Long Term Investing RIP
thanks for working the mines all day to bring us this gold
Question - is there an easier way to look at the S&P 500's index montly returns than the spreadsheet on Standard and Poor's website?
heh, I'll answer my own question. bigcharts.com seems convenient. From some of the talk yesterday, I thought the S&P 500 was having multiple months down in a row.
"Going into this next decade, we start with the U.S.
overpriced, so do not be conned into believing that every
bad decade is followed by a good one. It happened
historically because when bull markets peak at only 21
times, a bad decade’s return will always make them cheap.
This does not necessarily apply to a decade that started at
35 times! A decade’s poor performance can still leave you
expensive (as this one has) when it starts so overpriced."
Jeremy Grantham
-------------
This is in agreement with my overall poor outlook for the decade and why I strongly suggest most people try to take much less than 4% a year from their portfolio to live off of. It takes a long time to work off all this excess debt.
But, for now this bull continues IMO.
SEG
@ SEG,
You've been on the mark so far about cyclical bull versus bear market rally. Regardless of how you define it, many missed an opportunity the last 10 months (such as Hussman and I am a fan of his work and own his fund).
What are you looking for, what indicators, what metrics, etc. that would indicate to you this cyclical bull is close to over, topping out, and rolling over. Just curious if we are watching the same stuff.
Same question for you RW if you are out there
Short term, this market wants to go down for whatever reason. Can't imagine what would have happened if GDP had printed a smaller gain.
MikeC,
Category errors can lead to faulty analysis so I refused to apply any label, "cyclical bull" or otherwise, to this move: It was just "a move;" probably a big one given even a modest retracement but otherwise not predictable from my POV.
I rely mainly on fundamental value and quantitative data for my core strategic portfolio which pretty much makes me sympathetic with Hussman's position except my hedging regime differs from his I think: Equilibrium models typical in the classical economic framework Hussman relies upon don't adjust when the zero interest rate boundary alters the playing field and they can't apply sufficient weight to new money creation either; e.g., when the Fed is engaged in QE.
IAC I remained net long but, under valuation and business cycle logic, discipline required some hedges remain in place: A flood of liquidity but weak sponsorship and excessive speculation, credit, housing and employment indicators absolutely stinking up the joint, and the business cycle itself out of sync with stock market action w/ sectors rotating in and out and/or not following normal sequence. The 4Q GDP announcement today only reinforces that view since about 3.5% of the 5.7% number represents inventory rebuild leaving 2.2% reflecting final demand (ugh).
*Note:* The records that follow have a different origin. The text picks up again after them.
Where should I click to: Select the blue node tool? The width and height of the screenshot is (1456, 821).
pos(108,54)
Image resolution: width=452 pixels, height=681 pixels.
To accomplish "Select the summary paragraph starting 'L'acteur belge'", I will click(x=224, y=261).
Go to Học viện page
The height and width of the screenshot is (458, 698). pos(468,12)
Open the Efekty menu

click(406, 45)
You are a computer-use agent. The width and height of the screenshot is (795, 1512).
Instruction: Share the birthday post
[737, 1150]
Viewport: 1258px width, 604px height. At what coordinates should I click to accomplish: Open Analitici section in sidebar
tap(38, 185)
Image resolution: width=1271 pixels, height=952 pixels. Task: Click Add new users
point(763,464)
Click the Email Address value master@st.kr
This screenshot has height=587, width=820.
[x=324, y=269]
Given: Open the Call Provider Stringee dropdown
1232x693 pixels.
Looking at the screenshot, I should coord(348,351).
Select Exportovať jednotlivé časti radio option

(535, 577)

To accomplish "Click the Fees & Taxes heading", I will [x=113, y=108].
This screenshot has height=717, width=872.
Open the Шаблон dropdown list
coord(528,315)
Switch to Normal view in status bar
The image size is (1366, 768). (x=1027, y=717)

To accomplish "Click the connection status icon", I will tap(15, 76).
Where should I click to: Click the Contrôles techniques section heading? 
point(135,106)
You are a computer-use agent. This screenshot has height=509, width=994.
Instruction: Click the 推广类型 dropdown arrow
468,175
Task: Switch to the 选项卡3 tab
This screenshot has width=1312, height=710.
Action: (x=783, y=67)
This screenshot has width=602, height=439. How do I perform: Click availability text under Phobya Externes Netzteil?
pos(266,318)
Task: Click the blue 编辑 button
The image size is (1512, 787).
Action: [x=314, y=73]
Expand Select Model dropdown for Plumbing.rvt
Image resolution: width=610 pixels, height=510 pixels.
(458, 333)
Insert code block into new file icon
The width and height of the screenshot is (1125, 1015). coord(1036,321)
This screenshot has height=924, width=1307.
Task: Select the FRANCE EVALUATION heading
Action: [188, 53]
The tactical approaches I used (momentum, point and figure, etc) to add alpha in the interim were primarily short-term, momentum oriented, because the amount of QE under a ZIRP and concomitant growth of global carry trade was hard to guesstimate but since the credit and currency markets dwarf equity markets even small moves can have large effects so close attention is advisable (when Chinese housewives can borrow Yen and Eurodollars to trade commodities or Eastern European strip mall developers finance projects in Euros and Swiss Francs then it doesn't seem worthwhile to risk anything longer than a swing trade unhedged).
Interesting times as they say but I'm still making more than I'm losing in the core portfolio and, with strong volatility, every once in awhile a trade absolutely takes off for the moon which is amazing fun as well as very lucrative so what the h*ll. Know it's tougher for those who manage others money and must worry about AUM but as a DYI'r I follow my own plan and don't have any reason to worry or care about the relative performance of others ...so I don't.